This NixOS configuration has been refactored to make it easier to share packages and configuration between hosts while maintaining host-specific customizations.

Structure Overview

NixOS/
├── hosts/
│   ├── shared/
│   │   └── common.nix          # Shared configuration for all hosts
│   ├── default/                # Desktop configuration
│   │   ├── configuration.nix   # Desktop-specific settings
│   │   └── hardware-configuration.nix
│   └── laptop/                 # Laptop configuration
│       ├── configuration.nix   # Laptop-specific settings
│       └── hardware-configuration.nix
├── modules/
│   ├── packages/               # NEW: Shared package management
│   │   └── default.nix         # Categorized package definitions
│   ├── core/                   # Core system configuration
│   ├── desktop/                # Desktop environment management
│   ├── networking/             # Network configuration
│   └── home/                   # Home-manager integration
└── ...

Key Changes

1. Shared Package Management (modules/packages/)

The new packages module provides categorized package management:

  • browsers: Web browsers (Chrome, Firefox, Brave, etc.)
  • development: Development tools (Postman, API clients, etc.)
  • media: Media and entertainment (Spotify, Discord, VLC, etc.)
  • utilities: System utilities (gparted, syncthing, etc.)
  • gaming: Gaming-related packages (Steam, GameMode, etc.)
  • audioVideo: Audio/video tools (PipeWire, EasyEffects, etc.)
  • python: Python with optional GTK support

2. Common Configuration (hosts/shared/common.nix)

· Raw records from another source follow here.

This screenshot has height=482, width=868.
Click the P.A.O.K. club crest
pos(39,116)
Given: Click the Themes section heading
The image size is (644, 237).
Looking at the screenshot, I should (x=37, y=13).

Contains shared settings for:

  • Basic system configuration
  • Common hardware settings
  • Shared services (Syncthing, SSH, etc.)
  • User configuration
  • Locale settings
  • Desktop environment (GNOME)

3. Dotfiles Management (chezmoi)

UPDATED: Comprehensive dotfiles management with chezmoi using project-local storage:

  • Project Integration: Dotfiles stored in ~/NixOS/dotfiles/ within the repository
  • Pre-imported Configuration: Common dotfiles already imported and ready to use
  • Instantaneous Sync: Changes apply immediately without rebuilding NixOS
  • Independent Operation: Works separately from NixOS and Home Manager
  • Helper Scripts: dotfiles-init, dotfiles-edit, dotfiles-apply, etc.
  • Shell Aliases: dotfiles, dotfiles-diff
  • Git Integration: Dotfiles directory is its own git repository

See DOTFILES_README.md and CHEZMOI_SETUP.md for complete setup and usage instructions.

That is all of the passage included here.